* TASK DIRECTIONS: Set down, character for character, everything in the records below from the line holding "Screen dimensions: 1142x642" down to the line holding "Click the 280mm²", and no other line.

* DATA EXCERPTS:

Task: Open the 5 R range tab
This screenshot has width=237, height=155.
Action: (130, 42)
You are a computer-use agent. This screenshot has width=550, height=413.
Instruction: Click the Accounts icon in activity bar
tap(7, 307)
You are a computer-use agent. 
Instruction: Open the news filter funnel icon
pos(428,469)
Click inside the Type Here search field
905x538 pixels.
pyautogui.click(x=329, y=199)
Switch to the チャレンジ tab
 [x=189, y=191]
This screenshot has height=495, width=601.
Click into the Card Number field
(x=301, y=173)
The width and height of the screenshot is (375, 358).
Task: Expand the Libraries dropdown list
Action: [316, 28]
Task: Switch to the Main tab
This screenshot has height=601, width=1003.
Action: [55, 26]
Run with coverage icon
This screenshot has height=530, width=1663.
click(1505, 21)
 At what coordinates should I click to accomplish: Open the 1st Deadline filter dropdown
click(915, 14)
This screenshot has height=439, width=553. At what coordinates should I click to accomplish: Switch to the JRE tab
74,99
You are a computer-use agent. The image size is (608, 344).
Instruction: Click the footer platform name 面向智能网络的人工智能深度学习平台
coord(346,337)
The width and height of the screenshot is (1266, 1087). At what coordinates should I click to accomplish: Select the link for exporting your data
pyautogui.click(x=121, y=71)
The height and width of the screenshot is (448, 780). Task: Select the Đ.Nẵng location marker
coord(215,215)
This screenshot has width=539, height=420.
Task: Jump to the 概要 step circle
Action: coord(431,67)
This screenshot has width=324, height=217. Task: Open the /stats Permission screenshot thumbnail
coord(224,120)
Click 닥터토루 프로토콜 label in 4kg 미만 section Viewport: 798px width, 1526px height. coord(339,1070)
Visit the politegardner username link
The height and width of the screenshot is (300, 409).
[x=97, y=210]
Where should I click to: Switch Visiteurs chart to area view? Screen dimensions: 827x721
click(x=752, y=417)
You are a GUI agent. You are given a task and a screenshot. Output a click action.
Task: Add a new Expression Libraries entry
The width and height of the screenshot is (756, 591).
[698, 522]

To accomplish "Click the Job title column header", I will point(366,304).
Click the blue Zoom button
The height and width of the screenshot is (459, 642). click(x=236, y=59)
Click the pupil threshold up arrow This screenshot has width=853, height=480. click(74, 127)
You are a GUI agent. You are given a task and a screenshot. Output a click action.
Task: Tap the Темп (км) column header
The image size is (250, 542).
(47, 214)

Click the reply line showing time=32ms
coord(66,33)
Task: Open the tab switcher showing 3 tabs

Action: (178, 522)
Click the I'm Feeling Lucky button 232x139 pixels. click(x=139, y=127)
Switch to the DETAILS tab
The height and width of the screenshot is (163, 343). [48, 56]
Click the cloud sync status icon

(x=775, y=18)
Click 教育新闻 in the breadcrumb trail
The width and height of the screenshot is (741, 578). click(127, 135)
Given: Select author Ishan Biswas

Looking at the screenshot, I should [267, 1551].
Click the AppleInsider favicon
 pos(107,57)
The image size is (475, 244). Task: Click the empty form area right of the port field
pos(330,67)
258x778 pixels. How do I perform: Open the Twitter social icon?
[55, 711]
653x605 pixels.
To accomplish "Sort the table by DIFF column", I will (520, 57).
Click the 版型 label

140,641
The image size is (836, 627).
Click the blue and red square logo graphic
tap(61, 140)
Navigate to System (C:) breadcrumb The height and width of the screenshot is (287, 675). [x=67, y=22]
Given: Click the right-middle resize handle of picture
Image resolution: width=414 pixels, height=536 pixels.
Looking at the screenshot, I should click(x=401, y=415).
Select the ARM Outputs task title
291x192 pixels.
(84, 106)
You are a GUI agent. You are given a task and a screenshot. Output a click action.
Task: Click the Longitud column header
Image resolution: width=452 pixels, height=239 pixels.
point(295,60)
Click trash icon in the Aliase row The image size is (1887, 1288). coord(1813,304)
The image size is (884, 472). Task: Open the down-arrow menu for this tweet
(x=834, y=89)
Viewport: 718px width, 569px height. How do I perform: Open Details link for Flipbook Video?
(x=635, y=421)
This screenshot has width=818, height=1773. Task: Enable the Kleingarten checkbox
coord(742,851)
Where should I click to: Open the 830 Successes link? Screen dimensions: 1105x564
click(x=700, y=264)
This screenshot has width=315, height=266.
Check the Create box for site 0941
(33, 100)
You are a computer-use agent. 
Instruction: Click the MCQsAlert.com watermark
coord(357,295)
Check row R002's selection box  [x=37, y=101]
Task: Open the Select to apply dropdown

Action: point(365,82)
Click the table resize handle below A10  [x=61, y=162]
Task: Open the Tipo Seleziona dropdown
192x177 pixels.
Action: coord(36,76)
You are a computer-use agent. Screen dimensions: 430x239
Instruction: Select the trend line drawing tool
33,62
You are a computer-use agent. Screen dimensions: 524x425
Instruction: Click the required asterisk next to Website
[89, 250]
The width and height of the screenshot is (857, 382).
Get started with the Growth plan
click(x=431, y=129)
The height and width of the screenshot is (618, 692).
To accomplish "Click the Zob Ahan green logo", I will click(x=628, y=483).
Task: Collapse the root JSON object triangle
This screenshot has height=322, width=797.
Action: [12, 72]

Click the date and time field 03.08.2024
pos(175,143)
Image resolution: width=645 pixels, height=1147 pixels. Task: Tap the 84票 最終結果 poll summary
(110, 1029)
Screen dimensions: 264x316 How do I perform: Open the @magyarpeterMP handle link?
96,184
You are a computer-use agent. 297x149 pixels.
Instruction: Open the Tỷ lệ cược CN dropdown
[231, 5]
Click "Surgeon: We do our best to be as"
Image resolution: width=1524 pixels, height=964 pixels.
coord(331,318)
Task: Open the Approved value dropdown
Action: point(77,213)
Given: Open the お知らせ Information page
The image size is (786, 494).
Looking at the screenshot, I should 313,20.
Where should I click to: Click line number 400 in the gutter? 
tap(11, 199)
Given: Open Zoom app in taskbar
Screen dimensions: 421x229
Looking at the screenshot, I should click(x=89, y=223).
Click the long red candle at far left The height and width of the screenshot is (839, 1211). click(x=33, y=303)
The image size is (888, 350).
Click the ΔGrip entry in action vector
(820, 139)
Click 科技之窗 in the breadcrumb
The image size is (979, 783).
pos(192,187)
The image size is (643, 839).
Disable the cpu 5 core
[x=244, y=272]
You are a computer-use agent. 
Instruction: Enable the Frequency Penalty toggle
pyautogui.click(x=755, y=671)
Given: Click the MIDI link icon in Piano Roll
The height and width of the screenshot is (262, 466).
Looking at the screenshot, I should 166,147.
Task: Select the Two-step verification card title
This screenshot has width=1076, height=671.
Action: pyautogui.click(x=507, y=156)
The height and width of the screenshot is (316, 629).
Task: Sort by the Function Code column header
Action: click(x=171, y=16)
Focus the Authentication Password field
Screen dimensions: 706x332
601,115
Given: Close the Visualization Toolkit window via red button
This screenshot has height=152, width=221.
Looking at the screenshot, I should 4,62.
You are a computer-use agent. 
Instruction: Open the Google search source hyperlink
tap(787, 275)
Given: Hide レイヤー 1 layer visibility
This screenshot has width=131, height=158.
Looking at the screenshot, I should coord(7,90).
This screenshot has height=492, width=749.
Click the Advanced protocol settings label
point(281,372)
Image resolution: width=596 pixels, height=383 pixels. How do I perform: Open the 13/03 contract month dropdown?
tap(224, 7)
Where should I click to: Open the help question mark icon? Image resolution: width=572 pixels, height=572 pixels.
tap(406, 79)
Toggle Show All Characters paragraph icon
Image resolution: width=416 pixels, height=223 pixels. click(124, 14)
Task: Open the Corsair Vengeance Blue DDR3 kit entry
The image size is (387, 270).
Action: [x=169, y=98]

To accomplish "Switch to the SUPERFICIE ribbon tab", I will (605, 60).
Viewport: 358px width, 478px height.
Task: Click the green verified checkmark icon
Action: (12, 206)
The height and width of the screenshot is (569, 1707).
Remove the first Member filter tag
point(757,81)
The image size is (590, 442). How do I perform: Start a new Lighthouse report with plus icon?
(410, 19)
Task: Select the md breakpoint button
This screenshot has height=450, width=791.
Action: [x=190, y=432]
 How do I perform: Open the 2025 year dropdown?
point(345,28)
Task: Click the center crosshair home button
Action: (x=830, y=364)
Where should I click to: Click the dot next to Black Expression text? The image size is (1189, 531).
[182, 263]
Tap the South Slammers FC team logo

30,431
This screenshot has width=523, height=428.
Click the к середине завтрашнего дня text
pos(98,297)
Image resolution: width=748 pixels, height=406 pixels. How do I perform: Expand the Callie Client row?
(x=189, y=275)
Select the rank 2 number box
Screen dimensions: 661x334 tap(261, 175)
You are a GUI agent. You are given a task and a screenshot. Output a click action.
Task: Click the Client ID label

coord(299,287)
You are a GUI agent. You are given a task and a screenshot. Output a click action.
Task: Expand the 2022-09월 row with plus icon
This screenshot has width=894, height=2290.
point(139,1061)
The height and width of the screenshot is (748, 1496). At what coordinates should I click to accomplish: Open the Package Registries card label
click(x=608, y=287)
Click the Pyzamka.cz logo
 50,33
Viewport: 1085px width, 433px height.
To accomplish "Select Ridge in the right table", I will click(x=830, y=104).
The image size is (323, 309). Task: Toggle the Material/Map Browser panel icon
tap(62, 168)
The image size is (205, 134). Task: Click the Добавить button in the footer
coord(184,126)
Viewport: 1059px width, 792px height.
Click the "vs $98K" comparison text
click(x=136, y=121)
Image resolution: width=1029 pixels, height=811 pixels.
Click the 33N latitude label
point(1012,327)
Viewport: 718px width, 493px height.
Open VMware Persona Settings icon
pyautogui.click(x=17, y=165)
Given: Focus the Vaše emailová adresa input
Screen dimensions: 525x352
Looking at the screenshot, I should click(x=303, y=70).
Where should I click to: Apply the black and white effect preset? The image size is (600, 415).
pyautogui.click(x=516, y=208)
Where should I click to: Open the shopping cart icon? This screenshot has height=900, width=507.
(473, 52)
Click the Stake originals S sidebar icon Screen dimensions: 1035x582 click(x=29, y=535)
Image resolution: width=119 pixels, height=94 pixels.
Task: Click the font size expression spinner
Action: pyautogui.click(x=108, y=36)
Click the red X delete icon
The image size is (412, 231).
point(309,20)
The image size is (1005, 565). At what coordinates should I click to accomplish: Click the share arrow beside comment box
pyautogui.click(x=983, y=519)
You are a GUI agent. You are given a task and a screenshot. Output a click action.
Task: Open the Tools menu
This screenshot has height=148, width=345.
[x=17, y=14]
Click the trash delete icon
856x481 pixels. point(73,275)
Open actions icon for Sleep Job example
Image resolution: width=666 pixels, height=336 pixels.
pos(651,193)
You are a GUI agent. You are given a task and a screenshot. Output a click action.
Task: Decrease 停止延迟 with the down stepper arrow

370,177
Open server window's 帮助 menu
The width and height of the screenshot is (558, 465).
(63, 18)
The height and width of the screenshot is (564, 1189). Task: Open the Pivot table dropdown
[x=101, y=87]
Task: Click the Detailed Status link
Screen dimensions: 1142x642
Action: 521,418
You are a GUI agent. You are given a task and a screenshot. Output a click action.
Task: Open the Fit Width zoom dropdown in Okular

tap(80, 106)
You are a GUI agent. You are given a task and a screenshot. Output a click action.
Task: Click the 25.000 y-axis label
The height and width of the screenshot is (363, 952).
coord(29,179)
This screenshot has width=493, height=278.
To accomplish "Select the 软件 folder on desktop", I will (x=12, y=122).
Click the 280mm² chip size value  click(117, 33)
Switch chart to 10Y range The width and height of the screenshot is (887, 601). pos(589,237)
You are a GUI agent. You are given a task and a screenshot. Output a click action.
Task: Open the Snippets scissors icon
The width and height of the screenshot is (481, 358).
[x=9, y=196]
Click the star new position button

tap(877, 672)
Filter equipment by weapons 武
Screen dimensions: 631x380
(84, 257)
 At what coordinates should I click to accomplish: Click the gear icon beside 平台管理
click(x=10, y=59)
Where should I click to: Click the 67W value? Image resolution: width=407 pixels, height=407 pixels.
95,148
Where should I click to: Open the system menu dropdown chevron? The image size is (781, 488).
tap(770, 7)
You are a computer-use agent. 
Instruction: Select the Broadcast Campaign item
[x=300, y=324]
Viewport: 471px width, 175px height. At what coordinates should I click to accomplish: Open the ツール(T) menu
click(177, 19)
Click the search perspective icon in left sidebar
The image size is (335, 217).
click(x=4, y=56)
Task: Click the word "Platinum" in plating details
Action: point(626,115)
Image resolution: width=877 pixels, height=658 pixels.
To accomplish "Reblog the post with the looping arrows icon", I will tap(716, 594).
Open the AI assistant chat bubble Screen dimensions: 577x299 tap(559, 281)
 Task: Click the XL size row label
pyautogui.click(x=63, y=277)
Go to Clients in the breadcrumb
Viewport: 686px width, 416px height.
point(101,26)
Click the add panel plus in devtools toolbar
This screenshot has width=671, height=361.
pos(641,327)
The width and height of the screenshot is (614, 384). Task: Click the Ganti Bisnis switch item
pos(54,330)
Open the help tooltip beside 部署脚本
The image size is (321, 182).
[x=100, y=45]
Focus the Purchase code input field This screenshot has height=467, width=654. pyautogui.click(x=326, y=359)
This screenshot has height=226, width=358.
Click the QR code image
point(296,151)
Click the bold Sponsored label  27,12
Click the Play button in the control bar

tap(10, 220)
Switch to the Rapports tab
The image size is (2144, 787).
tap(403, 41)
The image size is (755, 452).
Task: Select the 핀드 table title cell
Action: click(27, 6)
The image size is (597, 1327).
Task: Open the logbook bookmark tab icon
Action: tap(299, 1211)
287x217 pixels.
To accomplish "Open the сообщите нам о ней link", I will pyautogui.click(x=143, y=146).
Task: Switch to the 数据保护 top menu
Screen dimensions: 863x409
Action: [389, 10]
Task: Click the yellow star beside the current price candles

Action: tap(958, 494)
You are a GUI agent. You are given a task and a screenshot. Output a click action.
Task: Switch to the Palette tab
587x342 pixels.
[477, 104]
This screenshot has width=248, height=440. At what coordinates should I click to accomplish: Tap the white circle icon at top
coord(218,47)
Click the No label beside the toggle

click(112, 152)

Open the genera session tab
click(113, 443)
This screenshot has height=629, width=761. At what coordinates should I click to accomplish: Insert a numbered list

* RESULT BELOW:
Screen dimensions: 1142x642
Action: 521,418
You are a GUI agent. You are given a task and a screenshot. Output a click action.
Task: Open the Fit Width zoom dropdown in Okular

tap(80, 106)
You are a GUI agent. You are given a task and a screenshot. Output a click action.
Task: Click the 25.000 y-axis label
The height and width of the screenshot is (363, 952).
coord(29,179)
This screenshot has width=493, height=278.
To accomplish "Select the 软件 folder on desktop", I will (x=12, y=122).
Click the 280mm² chip size value  click(117, 33)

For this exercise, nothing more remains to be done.